Wednesday, March 25, 2009

Why Live Longer

I have to admit that I'm often surprised by those who say they do not want to live longer. I see simple statements and lots of knee jerk reactions and fear. However, I rarely see logic to back up these comments.

Usually people say it is unnatural and they don't want to live longer than normal. By that logic then they shouldn't be vaccinated against disease and mankind should never have "encouraged" health practitioners throughout the ages to avoid the plague, cholera, tuberculosis and other ravages. The thing is, there aren't a lot of people who in retrospect think the discovery of anti-biotics or the small pox vaccine wasn't worthwhile. So, I think most people do want to live longer but with a high quality of life and with their friends and family also living longer. It is likely fear (or pain, or major depression) that stops these people from wanting to live longer.

Instead I believe that if any of the greatest minds of the past century had lived 20, 30, maybe 50 years longer that the world would be a considerably different and better place. Prolific inventors, thinkers, artists, and humanitarians who could live longer may have helped us enter a new age. An age where ones life work is not cut short but can be developed meaningfully and perhaps much more fruitfully.

If Einstein had lived an extra 30 years would we be traveling to other dimensions or to distant galaxies from the folding of space and time? If Mother Theresa had an extra 50 years would the world be a better place?

I've heard an argument that it is selfishness and vanity that cause people to want to live longer. While I am unsure about the vanity argument as martyrs can also be considered vain I do believe that the reasons for living longer can be selfish. However, they can also be selfless.
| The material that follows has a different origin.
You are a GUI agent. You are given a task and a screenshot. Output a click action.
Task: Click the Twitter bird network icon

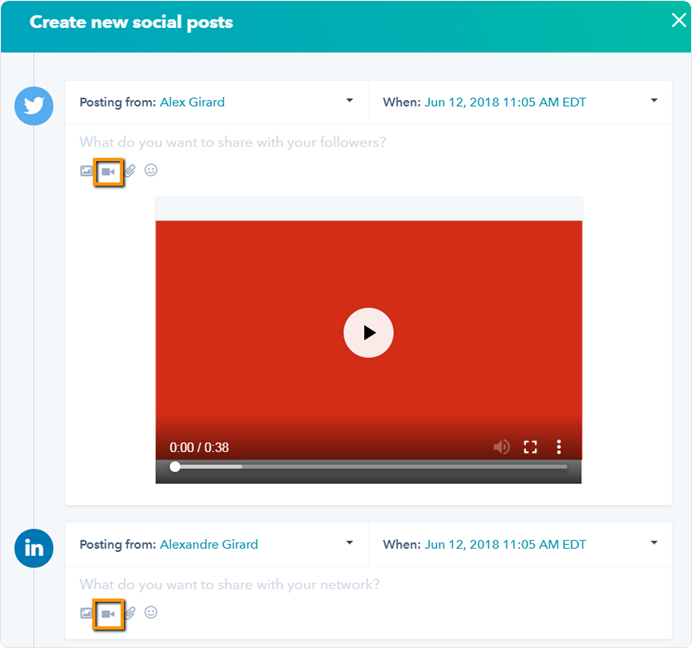pyautogui.click(x=34, y=106)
In my limited experience as many people age they become less selfish, contribute more to their communities, nurture the personal and spiritual growth and health of others more. It is certainly comforting to know that by extending life by 50 years that these traits may blossom as a new stage in human development. Perhaps with more selfless service to others and our communities the light in all of us shines a little brighter.

I know of people who have passed away that wished they had more time and I also know people who were ready to go. Ultimately though, I believe the majority of us want to live longer.